Снимая святых
Глеб Панфилов как режиссер житий
21 мая исполняется 90 лет со дня рождения умершего в прошлом году режиссера Глеба Панфилова. Вершина его творчества — три снятых подряд картины с Инной Чуриковой в главных ролях: «В огне брода нет» (1967), «Начало» (1970) и «Прошу слова» (1975) — триптих о странных и сильных женщинах, опыт кинематографической агиографии. Если говорить о Панфилове как большом художнике, сосредоточиться стоит на них.
Панфиловский полнометражный дебют выходит одновременно с лучшими картинами 1960-х. «Июльский дождь», «Андрей Рублев», «Крылья», «Короткие встречи», «Берегись автомобиля» — все это 1966–1967 годы: эстетика оттепели достигает своего акме и уже переживает надвигающийся крах. «В огне брода нет» вписывается в этот ряд и выпадает из него, прежде всего интонацией.
Шестидесятники изобрели новую речь — влекущую, восторженную, но к концу десятилетия оказалось, что искренность легко оборачивается новым лицемерием, экзальтация переходит в кривляние. И Хуциев, и Шепитько, и Рязанов работают с этим печальным положением. Панфилов ставит свой фильм так, будто его это не касается. Его герои говорят по-другому. Точнее — они будто бы не совсем умеют говорить, теряются, мямлят, кричат что-то невпопад. Речь дается им с трудом, но зато каждое удачное слово и каждое точное движение для них — открытие, почти что чудо.

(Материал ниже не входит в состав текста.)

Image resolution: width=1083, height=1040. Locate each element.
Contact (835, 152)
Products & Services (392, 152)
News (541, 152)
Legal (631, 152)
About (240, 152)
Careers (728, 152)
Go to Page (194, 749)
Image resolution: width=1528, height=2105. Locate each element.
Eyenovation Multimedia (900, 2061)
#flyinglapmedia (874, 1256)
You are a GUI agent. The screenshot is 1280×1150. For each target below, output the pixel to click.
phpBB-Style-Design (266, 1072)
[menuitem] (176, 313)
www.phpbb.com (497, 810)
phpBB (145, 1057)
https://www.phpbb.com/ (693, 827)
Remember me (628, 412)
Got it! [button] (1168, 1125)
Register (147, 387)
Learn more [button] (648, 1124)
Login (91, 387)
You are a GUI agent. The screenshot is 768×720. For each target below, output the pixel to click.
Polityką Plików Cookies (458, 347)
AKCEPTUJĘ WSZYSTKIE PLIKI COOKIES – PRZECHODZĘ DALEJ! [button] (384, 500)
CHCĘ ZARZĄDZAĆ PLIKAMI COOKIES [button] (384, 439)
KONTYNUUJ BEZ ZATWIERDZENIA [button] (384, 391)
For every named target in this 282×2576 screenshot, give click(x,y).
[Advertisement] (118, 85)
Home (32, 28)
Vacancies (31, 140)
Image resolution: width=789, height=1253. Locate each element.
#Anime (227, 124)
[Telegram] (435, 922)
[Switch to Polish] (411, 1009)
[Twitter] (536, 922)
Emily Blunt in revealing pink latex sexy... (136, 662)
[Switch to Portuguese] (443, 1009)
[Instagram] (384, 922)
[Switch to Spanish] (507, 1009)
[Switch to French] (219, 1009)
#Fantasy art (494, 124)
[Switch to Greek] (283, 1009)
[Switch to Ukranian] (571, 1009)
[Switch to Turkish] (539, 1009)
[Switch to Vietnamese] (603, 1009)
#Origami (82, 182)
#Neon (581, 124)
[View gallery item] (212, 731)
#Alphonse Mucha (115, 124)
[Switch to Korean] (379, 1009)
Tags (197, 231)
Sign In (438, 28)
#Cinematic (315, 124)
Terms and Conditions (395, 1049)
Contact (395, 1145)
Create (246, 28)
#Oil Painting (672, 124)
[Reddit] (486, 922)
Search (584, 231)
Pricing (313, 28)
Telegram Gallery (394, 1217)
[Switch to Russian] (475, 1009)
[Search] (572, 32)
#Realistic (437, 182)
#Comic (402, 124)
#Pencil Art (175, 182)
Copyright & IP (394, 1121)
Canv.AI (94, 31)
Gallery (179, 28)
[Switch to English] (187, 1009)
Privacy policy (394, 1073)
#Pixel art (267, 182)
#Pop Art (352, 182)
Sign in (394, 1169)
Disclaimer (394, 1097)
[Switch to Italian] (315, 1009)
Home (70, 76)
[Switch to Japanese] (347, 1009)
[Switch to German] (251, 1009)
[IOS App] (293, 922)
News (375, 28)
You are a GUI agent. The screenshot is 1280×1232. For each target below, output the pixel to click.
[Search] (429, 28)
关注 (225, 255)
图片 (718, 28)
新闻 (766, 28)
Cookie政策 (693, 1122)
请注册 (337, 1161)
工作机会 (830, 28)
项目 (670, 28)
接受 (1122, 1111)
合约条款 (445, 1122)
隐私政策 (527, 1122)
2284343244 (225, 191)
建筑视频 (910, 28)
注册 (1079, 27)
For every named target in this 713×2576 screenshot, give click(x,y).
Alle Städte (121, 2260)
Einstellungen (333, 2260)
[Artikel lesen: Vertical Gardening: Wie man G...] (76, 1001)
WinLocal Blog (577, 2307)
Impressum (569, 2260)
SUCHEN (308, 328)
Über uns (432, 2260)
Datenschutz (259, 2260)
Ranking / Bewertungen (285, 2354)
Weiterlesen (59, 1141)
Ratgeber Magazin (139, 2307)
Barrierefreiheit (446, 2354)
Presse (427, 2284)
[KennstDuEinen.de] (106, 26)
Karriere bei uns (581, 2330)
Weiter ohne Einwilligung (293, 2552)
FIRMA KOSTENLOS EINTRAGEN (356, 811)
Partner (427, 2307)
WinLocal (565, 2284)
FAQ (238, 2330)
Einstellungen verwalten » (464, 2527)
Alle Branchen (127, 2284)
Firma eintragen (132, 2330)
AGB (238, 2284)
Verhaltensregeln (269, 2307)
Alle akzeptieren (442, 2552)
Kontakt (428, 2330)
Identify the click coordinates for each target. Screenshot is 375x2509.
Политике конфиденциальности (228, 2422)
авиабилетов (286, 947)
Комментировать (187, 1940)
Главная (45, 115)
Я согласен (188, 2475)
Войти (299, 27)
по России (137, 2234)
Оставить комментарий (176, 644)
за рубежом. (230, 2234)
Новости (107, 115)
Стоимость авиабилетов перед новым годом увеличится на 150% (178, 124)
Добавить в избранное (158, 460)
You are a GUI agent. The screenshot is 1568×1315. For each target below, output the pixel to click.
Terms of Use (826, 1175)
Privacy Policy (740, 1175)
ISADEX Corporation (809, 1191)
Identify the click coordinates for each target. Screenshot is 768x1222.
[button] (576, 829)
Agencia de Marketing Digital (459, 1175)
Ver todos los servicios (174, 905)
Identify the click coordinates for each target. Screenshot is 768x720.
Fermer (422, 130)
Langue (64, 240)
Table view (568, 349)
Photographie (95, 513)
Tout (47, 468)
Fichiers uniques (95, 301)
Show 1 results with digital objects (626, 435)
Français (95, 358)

Примечательно, что для этой радикальной новизны Панфилов выбирает едва ли не самый ригидный жанр советского кинематографа — историко-революционный фильм. Если смотреть на структуру, игнорируя фактуру, «В огне брода нет» снят в полном соответствии с соцреалистическим каноном (здесь — влияние соавтора сценария первых панфиловских картин, опытного литератора Евгения Габриловича). Это рассказ о наивном человеке из народа, постепенно обретающем классовую сознательность и гибнущем во имя революции,— сюжет сотен советских романов и фильмов, давно превратившийся в клише. Это клише Панфилов деавтоматизирует, оживляет. Он всерьез снимает фильм о том, как маленький человек входит в большую историю. Или — как сказали бы историки — фиксирует процесс субъективации, становления личности из сырого, аморфного материала. Эта личность — Таня Теткина — женщина, коммунистка и художница.
Героиня Инны Чуриковой свято верит в торжество мировой революции, но еще она зарисовывает все происходящее на ее глазах — и это не менее важно. Она — наивный художник (хотя и начинает творить под влиянием профессионала из агитпоезда), у нее нет программы, системы приемов. Такой художник видит историю не как связный нарратив, а как вспышки образов. Логика сюжета влечет его к славе и смерти, но сам он ощущает путь иначе — как череду озарений.
В «Огне» и в продолжающем многие его линии «Начале» у Чуриковой вечно расширенные, удивленные глаза. Она то и дело смотрит в камеру. Режиссер ловит этот взгляд и как бы отражает, заимствует его. Связную литературную основу он дробит в калейдоскоп чудесных, веселых и страшных событий. Это взгляд по-особому эротизированный — полный жалостливой любви ко всему нелепому (в том числе — к до крайности нелепым мужчинам). И конечно, этот взгляд в искусстве Панфилова — взгляд женщины. Точнее — мужская фантазия о женском взгляде, обновляющем восприятие истории, и вместе с тем — о самой женщине как герое, способном на недоступную мужчинам предельность.